### WHAT IS BEING ASKED
The range runs from the line containing "The image size is (1010, 483)." to the last line of the entries. Restate those lines word for word, without the pictures.

### TASK INPUT
⟨

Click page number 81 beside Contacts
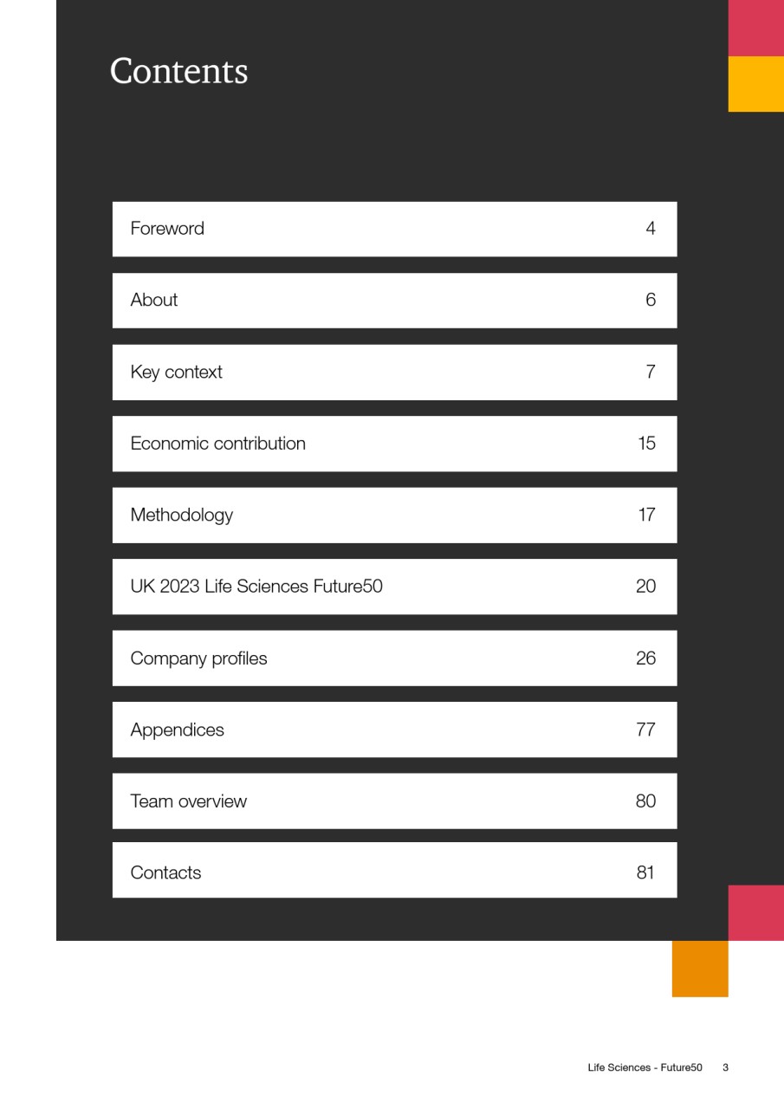 [x=645, y=872]
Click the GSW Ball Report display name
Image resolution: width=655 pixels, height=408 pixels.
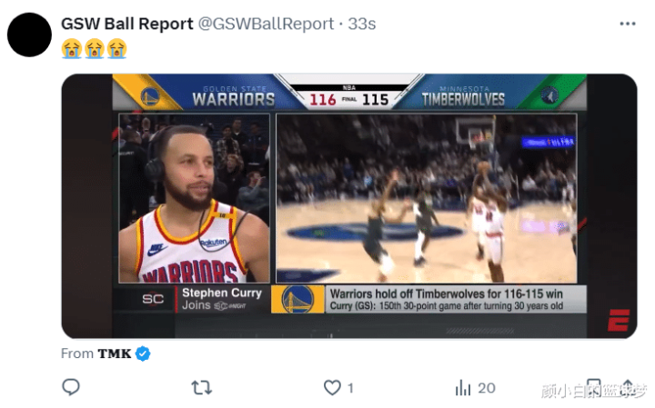point(126,24)

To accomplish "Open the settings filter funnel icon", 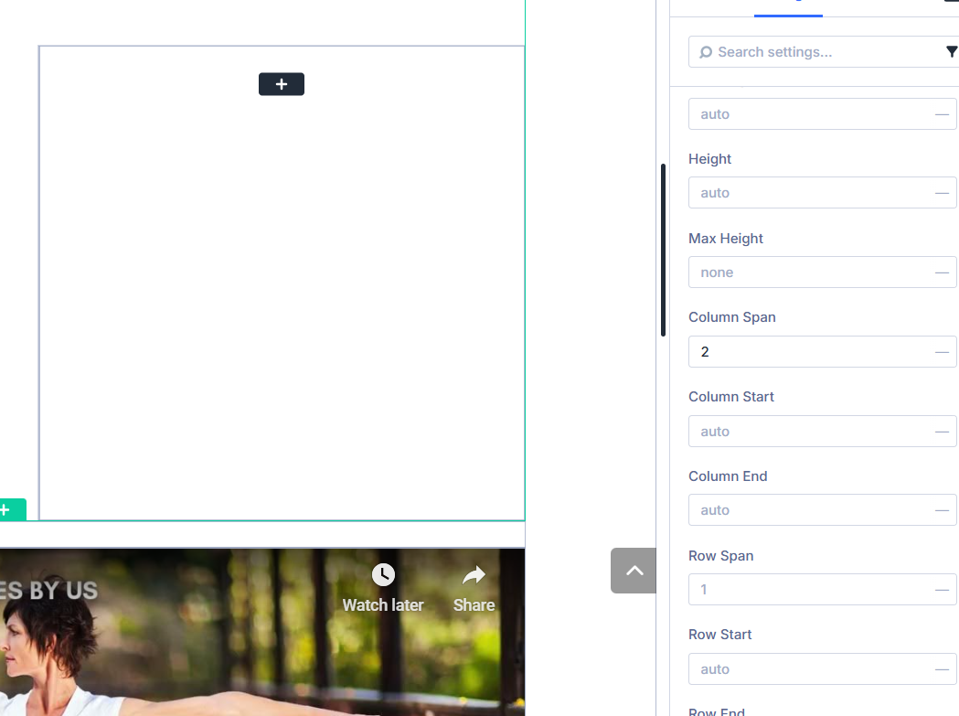I will (951, 52).
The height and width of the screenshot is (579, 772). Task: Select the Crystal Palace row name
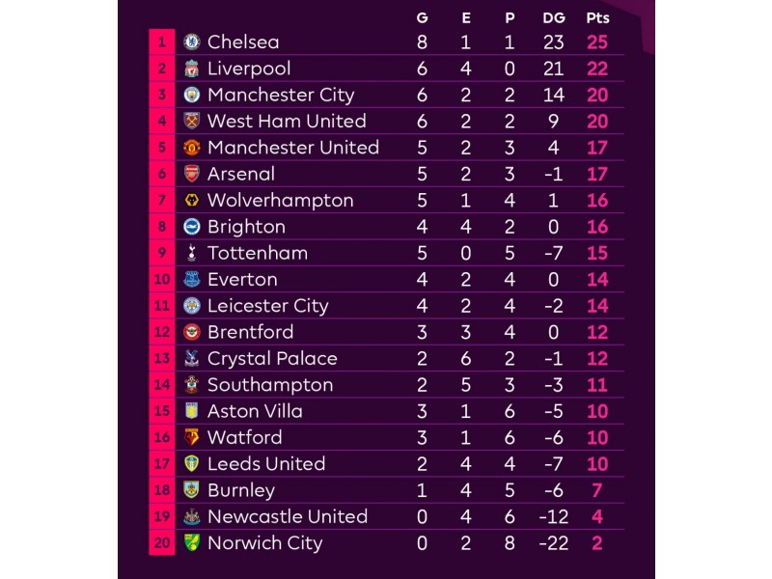click(272, 359)
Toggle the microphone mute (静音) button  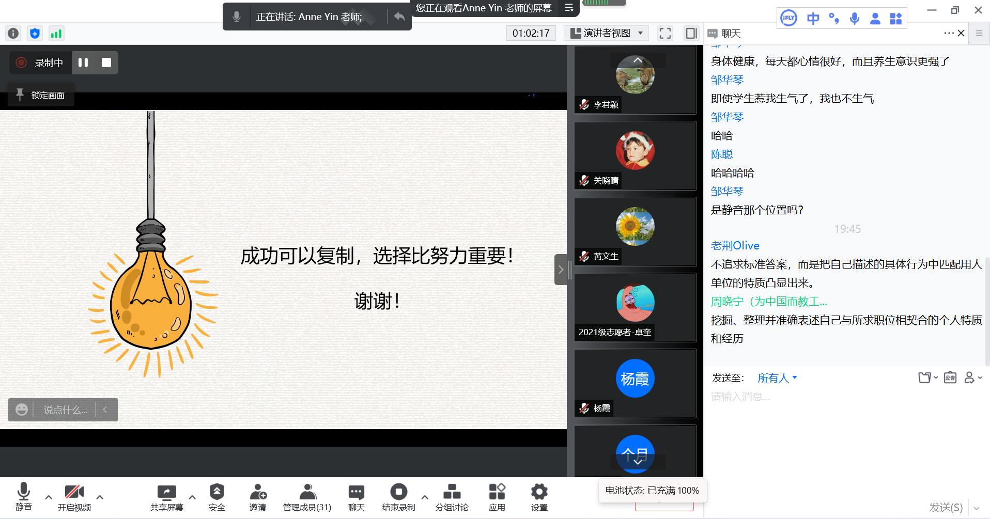coord(23,497)
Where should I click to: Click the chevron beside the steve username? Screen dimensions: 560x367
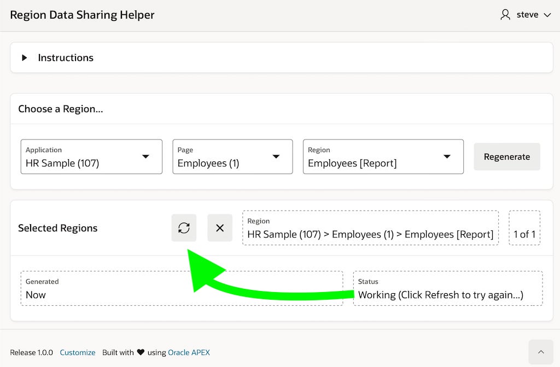pos(547,15)
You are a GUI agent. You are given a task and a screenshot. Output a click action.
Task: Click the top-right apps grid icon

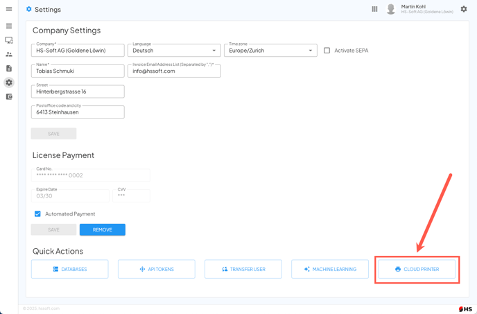pyautogui.click(x=374, y=9)
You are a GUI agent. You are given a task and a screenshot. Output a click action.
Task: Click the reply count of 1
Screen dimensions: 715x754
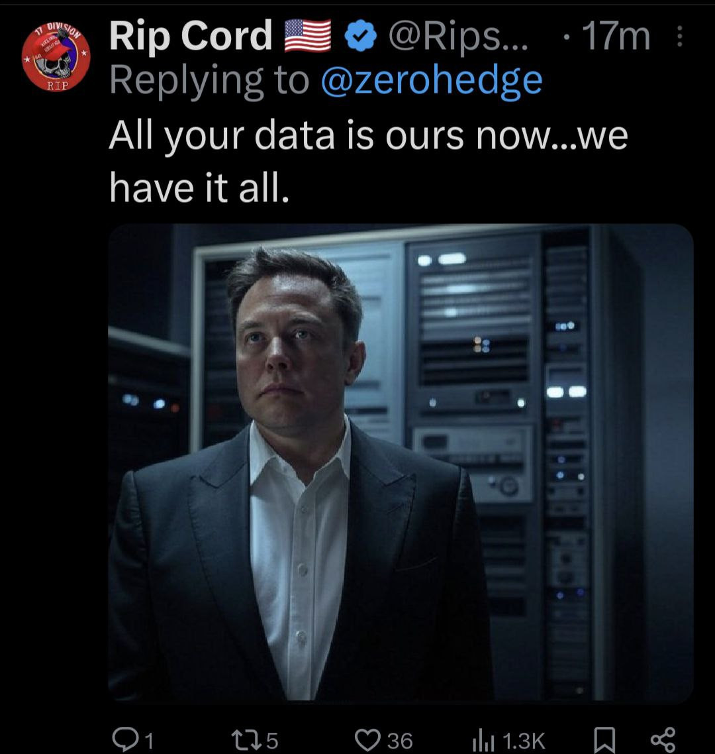(148, 740)

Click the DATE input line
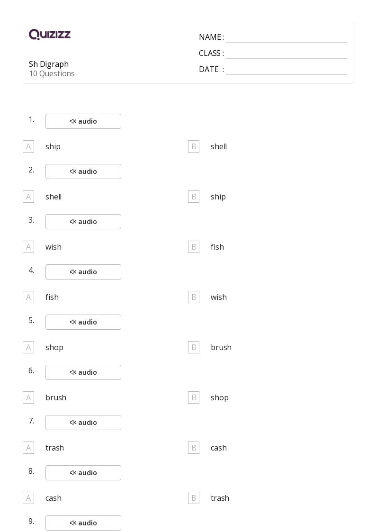pos(286,70)
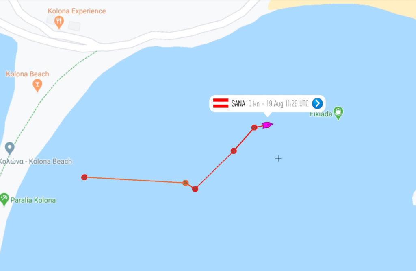Click the Paralia Kolona text label
The height and width of the screenshot is (271, 416).
(33, 200)
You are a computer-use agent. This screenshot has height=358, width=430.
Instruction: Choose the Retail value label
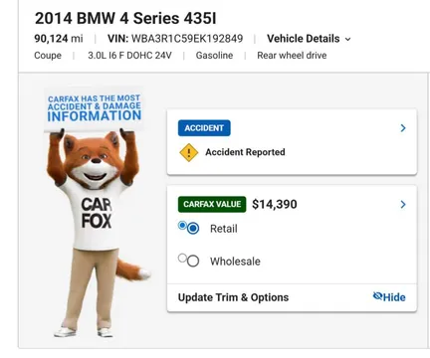pos(224,229)
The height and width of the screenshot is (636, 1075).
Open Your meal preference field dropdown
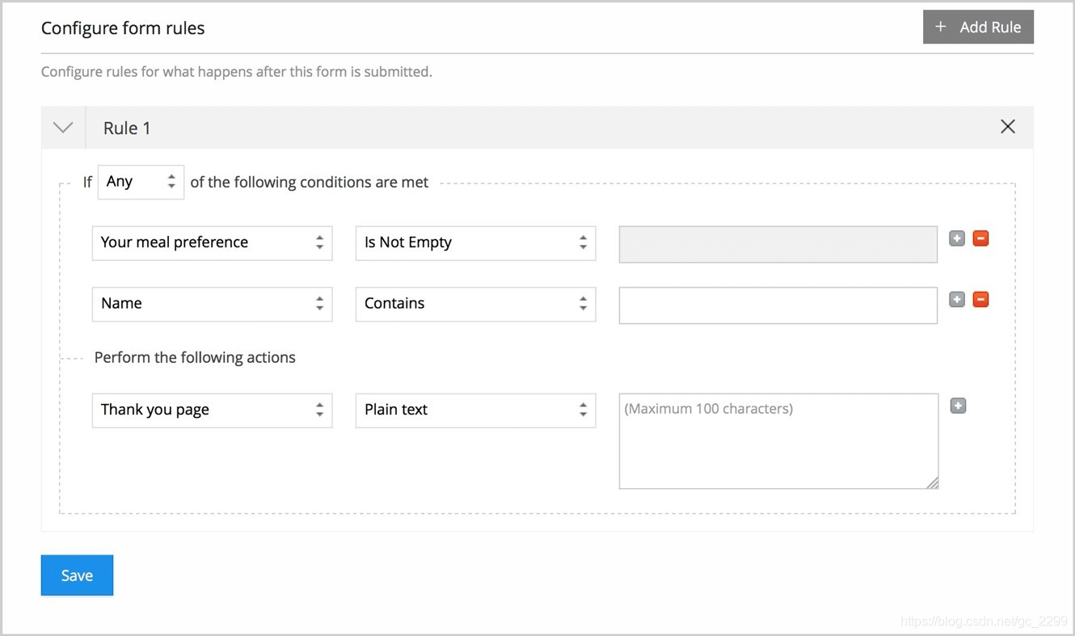(212, 242)
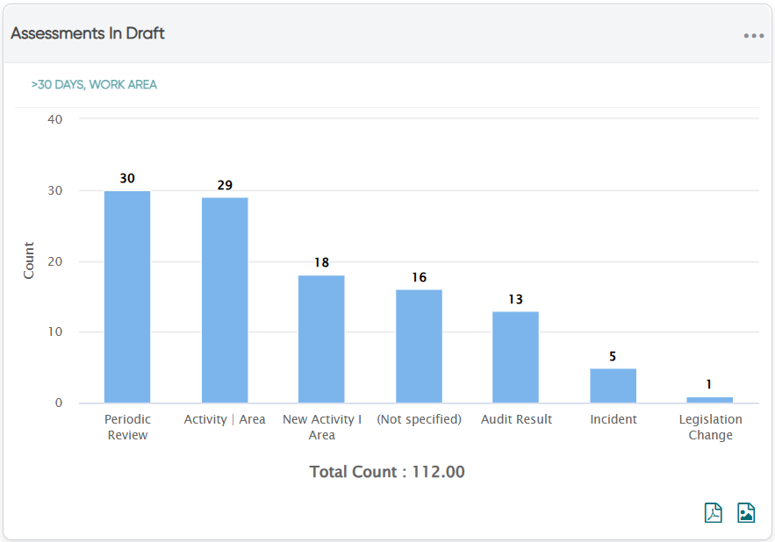This screenshot has height=542, width=775.
Task: Select the (Not specified) bar
Action: tap(419, 346)
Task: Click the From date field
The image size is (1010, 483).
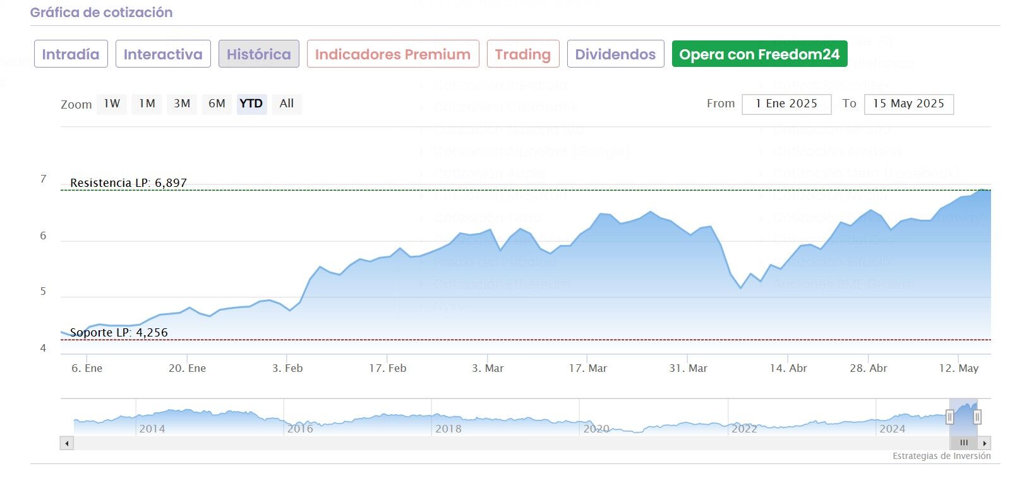Action: tap(786, 104)
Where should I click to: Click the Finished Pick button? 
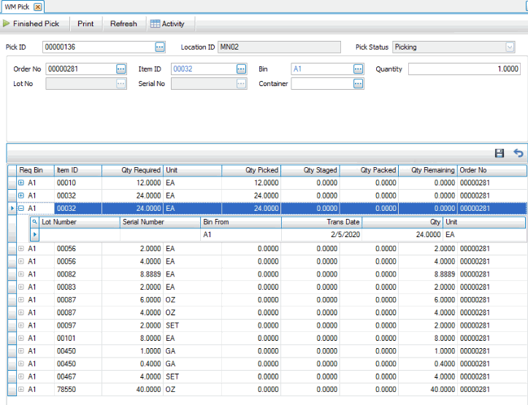point(31,23)
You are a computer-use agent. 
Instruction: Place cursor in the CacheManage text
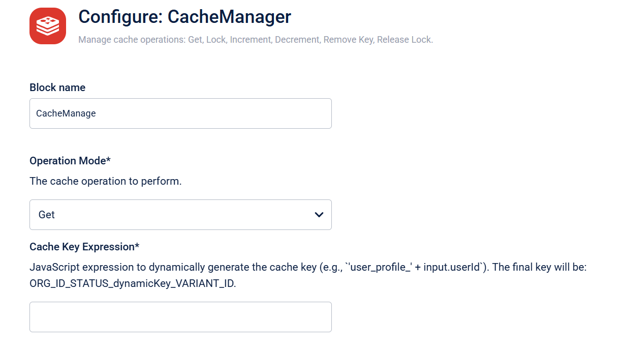pyautogui.click(x=66, y=113)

⟩

### EXERCISE SOLUTION
The image size is (1010, 483).
Action: tap(786, 104)
Where should I click to: Click the Finished Pick button? 
point(31,23)
You are a computer-use agent. 
Instruction: Place cursor in the CacheManage text
pyautogui.click(x=66, y=113)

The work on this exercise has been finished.